Bill Cosby's Drug Expert Earned $675 an Hour to Talk Gibberish
LatestNORRISTOWN, Pennsylvania—At one point, the expert hired by Bill Cosby’s defense team spent five minutes just reading from the back of an old Benadryl box. First, Dr. Harry Milman read the active ingredients. Then Milman read the warnings. He did that for about five minutes, after already being on the stand for more than an hour. It fit with his testimony, during which he mostly repeated random drug facts that one can find on the internet but described in long, circuitous, just sort-of comprehensible sentences. As Milman read from the Benadryl box, people in the courtroom, both the gallery and the jury, started looking sleepy. In the gallery, people openly yawned.
Judge Steven O’Neill seemed to acknowledge the fatigue, as he told jurors in a chipper voice right before a brief break before getting more of Milman’s testimony, “Stay awake for that. Be refreshed!”
It was not the expected results of Thursday, nicknamed “experts day” because just two toxicology experts were scheduled to speak, one for the prosecution and one for the defense. When the day started, people in the courtroom thought, with just two witnesses scheduled, the proceedings might end earlier than normal. First, toxicology expert Dr. Timothy Rohrig was called by prosecutors, as he was during the first Cosby trial and, like last year, talked about the side effects of Benadryl and Quaaludes. He was done before noon.
But court got out at close to 6 p.m., which is about the usual time on days when the jury has heard many more than two witnesses. A good chunk of that time was spent on Milman, who had his qualifications shredded by prosecutor Stewart Ryan. Another huge chunk of the time consisted of Milman reciting the aforementioned random drug facts while answering questions from defense lawyer Becky James.
When Ryan asked him if he had any sort of license whatsoever, Milman quipped, “I do have a driver’s license.”
Milman’s qualifications include running the website ToxNetwork.com. But the network consists of just one person, Milman said in response to a question from Ryan—himself. The same website also talks about Milman’s fiction, in which the main character is a forensic toxicologist. Milman has never held a teaching position at a higher-learning institution, or been published in a peer-review toxicology publication. Ryan went over all the various professional licenses that Milman doesn’t have. When Ryan asked him if he had any sort of license whatsoever, Milman quipped, “I do have a driver’s license.”
When he was answering far gentler questions from James, Milman was all over the place. At points, he gave answers that were just strings of random words about drugs, such as: “A side effect is an effect that is aside from the desired effect, which is the pharmacological effect. It’s just a fancy term, but it’s a similar effect and each effect has its own dose responding occurrence. So what that means is different amounts can give you different severity, and different effects will take different lengths of time to be initiated.”

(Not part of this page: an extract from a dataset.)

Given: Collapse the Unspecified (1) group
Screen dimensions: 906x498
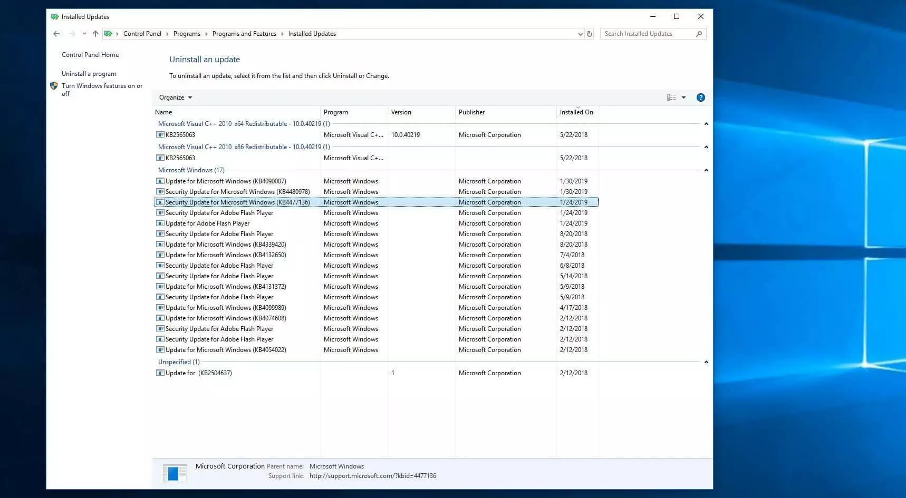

Or he just said random things that you probably know, like that drugs taken via intravenous injection take effect faster than pills and tablets. Or, on the topic of Quaaludes, he explained how the quality of drugs breaks down as time passes. He insisted there were no drugs that could cause memory loss for two to four days because that’s “not something that would be approved by the Food and Drug Administration.” His testimony on drugs that could be slipped in women’s drinks was that they exist, but he didn’t name them and he thought it very important to point out that, if they were blue pills like those suggested in the Cosby case, they wouldn’t work well in white wine.
On cross examination, Milman’s exchanges with Ryan about the quality of the report that Milman produced often went like this one:
Ryan: “You were discussing drugs generally?
Milman: “Yes.”
Ryan: “Not diphenhydramine?” [The active ingredient in Benadryl.]
Milman: “I was discussing diphenhydramine. It’s a pharmaceutical.”
When Ryan pushed further, he got this response from Milman: “Diphenhydramine is a pharmaceutical, so it fits in the category.”
But through all that clutter, Milman did give the Cosby defense team this: “We have absolutely no objective evidence that I saw. There’s no bloodwork on Ms. Constand, no urine samples, no hair samples. No pill to evaluate and analyze. There’s absolutely no objective evidence to be analyzed.”
He later added: “I saw no evidence that Ms. Constand took any drug, Benadryl or otherwise.”
Ryan, under cross examination, pointed out that Cosby told police he did give Benadryl to Constand. Cosby also gave police some Benadryl pills for testing. Ryan also pointed out that, while Milman said you couldn’t get Quaaludes after 1984, the current district attorney had a case in 2002 that involved thousands of Quaaludes.
And in case you were wondering how much all this cost, Milman said his billing rate for the Cosby legal team ran $675 an hour.